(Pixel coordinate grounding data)
---
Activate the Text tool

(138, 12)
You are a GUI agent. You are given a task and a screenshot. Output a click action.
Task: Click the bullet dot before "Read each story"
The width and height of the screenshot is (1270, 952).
---
To do:
Where the word "screenshot" shows up in a line of the entries above, count that line; the answer is the total alone.

Response for this exercise:
2